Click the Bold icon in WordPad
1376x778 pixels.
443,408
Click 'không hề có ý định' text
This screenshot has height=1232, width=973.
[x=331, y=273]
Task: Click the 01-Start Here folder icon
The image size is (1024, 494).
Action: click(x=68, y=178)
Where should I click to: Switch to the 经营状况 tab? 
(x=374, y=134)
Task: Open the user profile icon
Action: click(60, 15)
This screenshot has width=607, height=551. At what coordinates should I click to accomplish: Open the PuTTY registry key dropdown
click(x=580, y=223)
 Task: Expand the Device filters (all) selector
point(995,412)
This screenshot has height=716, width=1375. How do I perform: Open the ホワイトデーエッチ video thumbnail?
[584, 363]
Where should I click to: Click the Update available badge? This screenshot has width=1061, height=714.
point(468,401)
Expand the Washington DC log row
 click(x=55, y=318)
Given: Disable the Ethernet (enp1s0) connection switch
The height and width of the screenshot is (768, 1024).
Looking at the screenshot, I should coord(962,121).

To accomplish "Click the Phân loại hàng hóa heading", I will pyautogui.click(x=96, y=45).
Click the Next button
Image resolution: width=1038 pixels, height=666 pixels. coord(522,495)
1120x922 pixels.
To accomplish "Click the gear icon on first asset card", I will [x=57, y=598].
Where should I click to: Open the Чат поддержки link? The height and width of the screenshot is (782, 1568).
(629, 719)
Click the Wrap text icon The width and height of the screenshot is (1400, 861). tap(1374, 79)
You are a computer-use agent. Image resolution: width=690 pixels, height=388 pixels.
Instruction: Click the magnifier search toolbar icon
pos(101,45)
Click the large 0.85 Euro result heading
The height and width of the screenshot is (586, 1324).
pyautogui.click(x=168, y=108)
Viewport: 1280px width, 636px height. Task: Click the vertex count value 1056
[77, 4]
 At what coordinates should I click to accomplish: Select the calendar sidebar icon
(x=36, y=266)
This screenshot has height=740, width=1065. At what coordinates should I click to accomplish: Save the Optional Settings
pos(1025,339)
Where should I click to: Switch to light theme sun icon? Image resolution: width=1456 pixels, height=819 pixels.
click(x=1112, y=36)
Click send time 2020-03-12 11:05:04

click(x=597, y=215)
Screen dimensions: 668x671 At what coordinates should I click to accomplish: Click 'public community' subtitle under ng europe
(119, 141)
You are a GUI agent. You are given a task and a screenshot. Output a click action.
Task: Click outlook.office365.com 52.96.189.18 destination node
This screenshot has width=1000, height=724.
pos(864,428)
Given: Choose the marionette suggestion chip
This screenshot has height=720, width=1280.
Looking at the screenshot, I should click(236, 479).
○ ○ ○ ○
## What needs to be done:
The expected output is each line of the records above that includes the word "agent".

## Exercise output:
You are a computer-use agent. Image resolution: width=690 pixels, height=388 pixels.
You are a GUI agent. You are given a task and a screenshot. Output a click action.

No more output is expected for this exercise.